Thank you for contacting Intel Embedded Community.
In order to have a better idea of your request, could you please tell us if the design related to this is a third party one or it has been developed by you? In case that it is a third party one, could you please give us all the information related to it? If it is your design, could you please let us know the part number of the processor and chipset used to implement it?
Thanks in advance for your help to find the information that can help you in the best way possible.
Thanks for your great support!
Refer to "548200: Security Enableing: Boot Guard, Intel PTT and BIOS Guard", for sku shipped after 1/1/2015,
Online provisioning of Endorsement Certificates will start automatically when system boots to OS with successful
nwetwork conection to intel.com for the first time.
But we found that some pre-production PCH can't do this successfully.
We test failed about WHQL item "TPM 2.0 Core Provisioning Test" on intel KBL-S UDIMM KBP DDR4 CRB (I5-7500T CPU and Q270 A0 Pre-Production Pch)，
because there's no EK in intel PTT. And there's no certification in windows's regedit item "SYSTEM\CurrentControlSet\Services\Tpm\WMI\Endorsement\EKCertStreo\Certificates".
Does online provisioning of EK need some specific conditions such as production version of CPU/PCH...?
Thanks for your update.
Based on your previous communication, could you please verify if this problem persists when you use the Intel(R) Q170 or Intel(R) H110 Chipset instead of the Intel(R) Q270Chipset that you are using?

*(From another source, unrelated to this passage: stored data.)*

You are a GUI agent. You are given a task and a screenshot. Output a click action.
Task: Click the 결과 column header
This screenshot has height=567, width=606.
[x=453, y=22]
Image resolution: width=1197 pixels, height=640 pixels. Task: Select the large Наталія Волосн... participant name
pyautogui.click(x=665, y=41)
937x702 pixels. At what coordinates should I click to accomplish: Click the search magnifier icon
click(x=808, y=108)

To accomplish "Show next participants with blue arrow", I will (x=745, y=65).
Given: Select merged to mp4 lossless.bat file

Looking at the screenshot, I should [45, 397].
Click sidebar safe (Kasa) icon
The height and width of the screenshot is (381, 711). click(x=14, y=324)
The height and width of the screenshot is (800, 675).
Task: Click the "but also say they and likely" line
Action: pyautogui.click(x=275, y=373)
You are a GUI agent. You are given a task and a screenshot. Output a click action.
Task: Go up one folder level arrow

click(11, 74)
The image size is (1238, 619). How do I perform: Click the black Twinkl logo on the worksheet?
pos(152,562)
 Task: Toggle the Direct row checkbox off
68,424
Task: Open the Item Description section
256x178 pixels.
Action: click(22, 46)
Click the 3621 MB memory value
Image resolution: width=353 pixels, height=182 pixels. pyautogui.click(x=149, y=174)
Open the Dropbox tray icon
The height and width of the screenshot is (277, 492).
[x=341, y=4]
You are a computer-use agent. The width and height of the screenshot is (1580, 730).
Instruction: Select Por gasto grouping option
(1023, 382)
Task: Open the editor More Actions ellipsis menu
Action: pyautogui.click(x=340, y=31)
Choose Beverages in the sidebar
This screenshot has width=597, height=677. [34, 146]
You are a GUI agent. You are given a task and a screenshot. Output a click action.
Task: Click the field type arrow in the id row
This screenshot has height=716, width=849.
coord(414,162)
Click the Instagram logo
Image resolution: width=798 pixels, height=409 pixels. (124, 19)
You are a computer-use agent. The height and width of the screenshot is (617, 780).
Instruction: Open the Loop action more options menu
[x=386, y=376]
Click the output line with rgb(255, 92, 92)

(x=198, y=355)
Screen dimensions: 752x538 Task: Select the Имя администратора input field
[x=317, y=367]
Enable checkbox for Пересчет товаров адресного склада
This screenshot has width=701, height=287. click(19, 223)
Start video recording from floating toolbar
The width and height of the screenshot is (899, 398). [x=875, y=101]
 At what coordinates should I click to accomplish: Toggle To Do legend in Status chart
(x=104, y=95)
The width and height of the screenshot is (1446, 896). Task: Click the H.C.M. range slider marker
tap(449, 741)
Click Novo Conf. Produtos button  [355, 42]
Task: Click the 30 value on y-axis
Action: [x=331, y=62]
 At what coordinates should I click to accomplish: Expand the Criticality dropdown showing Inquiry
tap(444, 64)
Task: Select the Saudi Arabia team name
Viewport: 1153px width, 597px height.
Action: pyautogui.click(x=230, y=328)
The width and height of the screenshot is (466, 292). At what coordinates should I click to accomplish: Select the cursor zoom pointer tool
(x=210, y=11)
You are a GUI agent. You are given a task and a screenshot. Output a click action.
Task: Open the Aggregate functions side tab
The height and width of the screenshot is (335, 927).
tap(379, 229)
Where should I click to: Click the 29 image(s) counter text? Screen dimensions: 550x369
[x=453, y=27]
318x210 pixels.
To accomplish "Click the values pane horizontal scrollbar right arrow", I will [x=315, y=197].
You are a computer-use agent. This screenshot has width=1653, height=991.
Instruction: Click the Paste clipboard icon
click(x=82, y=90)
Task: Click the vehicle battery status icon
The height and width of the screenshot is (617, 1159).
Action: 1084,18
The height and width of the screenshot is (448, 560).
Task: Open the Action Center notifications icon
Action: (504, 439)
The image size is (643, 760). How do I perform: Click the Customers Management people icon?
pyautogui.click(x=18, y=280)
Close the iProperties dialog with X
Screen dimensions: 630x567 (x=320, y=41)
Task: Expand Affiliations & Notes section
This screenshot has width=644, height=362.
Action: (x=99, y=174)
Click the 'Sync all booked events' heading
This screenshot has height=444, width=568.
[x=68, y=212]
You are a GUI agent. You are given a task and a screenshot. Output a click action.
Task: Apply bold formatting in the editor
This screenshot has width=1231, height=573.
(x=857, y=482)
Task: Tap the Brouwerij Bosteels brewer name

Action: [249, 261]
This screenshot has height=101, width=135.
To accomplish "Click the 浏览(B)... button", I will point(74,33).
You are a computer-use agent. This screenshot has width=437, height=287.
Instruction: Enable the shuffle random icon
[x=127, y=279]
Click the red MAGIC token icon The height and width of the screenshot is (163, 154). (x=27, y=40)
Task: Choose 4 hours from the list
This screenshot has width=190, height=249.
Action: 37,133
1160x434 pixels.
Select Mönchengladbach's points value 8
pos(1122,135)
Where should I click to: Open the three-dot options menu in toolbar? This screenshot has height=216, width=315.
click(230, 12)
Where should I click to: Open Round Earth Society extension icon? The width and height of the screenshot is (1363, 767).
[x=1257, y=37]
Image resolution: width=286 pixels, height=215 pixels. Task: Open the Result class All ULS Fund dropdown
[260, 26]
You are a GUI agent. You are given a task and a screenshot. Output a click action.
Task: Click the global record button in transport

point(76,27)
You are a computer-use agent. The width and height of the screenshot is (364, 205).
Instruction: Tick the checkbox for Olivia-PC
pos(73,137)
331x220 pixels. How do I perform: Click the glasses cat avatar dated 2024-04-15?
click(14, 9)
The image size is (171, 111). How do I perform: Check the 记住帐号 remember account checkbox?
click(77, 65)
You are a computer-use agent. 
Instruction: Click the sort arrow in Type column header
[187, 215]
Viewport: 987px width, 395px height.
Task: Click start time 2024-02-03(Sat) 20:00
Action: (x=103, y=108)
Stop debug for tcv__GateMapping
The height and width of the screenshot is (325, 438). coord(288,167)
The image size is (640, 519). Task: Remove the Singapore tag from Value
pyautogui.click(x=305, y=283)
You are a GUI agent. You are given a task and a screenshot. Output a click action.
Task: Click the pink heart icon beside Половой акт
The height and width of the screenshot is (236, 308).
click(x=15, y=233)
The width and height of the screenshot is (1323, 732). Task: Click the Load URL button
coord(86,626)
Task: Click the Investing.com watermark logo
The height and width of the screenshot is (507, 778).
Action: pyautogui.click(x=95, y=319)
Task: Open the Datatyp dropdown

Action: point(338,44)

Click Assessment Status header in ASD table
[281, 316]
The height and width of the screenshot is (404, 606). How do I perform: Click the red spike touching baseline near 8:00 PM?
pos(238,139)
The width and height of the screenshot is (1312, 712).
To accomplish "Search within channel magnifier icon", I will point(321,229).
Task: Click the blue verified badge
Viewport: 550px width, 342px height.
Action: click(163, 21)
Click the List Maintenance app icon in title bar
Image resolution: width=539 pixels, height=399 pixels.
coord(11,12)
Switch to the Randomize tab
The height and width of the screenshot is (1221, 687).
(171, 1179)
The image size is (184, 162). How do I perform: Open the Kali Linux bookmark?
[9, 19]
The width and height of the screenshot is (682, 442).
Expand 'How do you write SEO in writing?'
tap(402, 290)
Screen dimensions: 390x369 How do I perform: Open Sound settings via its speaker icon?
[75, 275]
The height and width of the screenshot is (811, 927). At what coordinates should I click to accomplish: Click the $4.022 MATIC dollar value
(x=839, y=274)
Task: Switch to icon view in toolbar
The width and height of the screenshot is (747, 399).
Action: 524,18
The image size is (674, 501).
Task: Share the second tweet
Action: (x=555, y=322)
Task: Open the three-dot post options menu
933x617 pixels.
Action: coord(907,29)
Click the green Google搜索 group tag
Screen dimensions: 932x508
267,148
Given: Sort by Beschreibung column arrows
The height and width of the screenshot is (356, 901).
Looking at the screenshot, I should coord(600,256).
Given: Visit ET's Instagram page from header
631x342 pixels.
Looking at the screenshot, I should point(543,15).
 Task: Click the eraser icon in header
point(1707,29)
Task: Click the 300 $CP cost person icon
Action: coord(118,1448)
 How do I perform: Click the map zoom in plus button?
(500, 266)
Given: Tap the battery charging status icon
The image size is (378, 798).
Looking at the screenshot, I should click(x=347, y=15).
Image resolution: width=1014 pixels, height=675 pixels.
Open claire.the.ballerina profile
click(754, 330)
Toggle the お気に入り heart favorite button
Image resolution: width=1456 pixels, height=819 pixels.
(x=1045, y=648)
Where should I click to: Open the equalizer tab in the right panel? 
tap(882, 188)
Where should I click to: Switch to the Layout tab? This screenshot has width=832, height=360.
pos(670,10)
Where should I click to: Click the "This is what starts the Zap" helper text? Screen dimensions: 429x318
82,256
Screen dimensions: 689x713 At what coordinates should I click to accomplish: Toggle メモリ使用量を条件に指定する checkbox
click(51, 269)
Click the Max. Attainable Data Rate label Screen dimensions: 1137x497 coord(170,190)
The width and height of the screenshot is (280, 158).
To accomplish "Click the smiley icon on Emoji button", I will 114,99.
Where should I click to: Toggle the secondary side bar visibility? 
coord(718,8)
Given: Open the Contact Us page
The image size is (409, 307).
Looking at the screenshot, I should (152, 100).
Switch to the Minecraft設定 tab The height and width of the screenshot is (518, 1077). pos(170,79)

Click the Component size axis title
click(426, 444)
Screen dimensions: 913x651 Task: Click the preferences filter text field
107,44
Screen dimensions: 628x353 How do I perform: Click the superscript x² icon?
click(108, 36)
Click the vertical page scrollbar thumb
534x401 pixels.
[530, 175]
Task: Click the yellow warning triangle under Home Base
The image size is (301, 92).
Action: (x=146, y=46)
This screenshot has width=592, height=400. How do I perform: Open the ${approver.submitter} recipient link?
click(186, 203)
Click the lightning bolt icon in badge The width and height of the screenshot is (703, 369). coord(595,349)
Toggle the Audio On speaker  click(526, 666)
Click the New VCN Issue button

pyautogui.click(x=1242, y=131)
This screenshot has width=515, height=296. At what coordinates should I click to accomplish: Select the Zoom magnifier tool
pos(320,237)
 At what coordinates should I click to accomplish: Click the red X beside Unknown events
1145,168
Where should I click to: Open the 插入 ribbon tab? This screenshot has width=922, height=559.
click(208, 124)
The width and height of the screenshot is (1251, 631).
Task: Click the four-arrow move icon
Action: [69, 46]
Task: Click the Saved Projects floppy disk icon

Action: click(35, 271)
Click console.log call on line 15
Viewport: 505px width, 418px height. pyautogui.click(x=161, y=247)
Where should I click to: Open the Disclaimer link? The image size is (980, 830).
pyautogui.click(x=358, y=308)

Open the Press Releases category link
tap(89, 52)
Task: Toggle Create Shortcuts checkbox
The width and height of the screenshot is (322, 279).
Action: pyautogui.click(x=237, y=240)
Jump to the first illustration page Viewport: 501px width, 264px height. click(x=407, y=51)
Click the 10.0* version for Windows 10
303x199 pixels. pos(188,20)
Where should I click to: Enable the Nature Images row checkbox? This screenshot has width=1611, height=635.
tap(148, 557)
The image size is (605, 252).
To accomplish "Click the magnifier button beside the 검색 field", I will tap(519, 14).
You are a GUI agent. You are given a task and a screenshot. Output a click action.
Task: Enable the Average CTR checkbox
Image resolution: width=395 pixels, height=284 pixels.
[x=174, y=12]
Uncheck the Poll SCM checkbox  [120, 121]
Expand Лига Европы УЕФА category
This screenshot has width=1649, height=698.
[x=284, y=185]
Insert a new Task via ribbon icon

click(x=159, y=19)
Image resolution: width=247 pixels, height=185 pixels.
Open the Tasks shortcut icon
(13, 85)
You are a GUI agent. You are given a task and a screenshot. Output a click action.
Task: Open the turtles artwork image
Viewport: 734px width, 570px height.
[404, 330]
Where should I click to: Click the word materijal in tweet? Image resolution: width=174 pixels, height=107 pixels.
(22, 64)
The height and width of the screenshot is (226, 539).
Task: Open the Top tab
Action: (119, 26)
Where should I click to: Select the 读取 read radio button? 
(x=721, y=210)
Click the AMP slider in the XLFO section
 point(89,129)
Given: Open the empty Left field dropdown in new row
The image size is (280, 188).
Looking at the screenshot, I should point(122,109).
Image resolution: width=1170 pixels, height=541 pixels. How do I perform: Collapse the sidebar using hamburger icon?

This suggestion is based on the information stated on pages 3, 5, and 6 of the 7th Generation Intel(R) Core(TM) and Celeron(R) Desktop Processor Families with Intel(R) H110 and Intel(R) Q170 Chipsets: Platform Brief document # 335406, where is stated that the mentioned platform (processor + chipset) supports the Intel(R) Platform Trust Technology [PTT] with BIOS Guard security feature.
We hope that this information may help you to solve this inconvenience.